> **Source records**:
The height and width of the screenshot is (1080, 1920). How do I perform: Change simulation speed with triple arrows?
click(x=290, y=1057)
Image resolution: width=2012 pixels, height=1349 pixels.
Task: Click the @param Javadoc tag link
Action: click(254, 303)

> **WHAT YOU NEED TO DO**:
Every record, restated word for word, should make up your reply.

> **RESULT**:
The height and width of the screenshot is (1080, 1920). How do I perform: Change simulation speed with triple arrows?
click(x=290, y=1057)
Image resolution: width=2012 pixels, height=1349 pixels.
Task: Click the @param Javadoc tag link
Action: click(254, 303)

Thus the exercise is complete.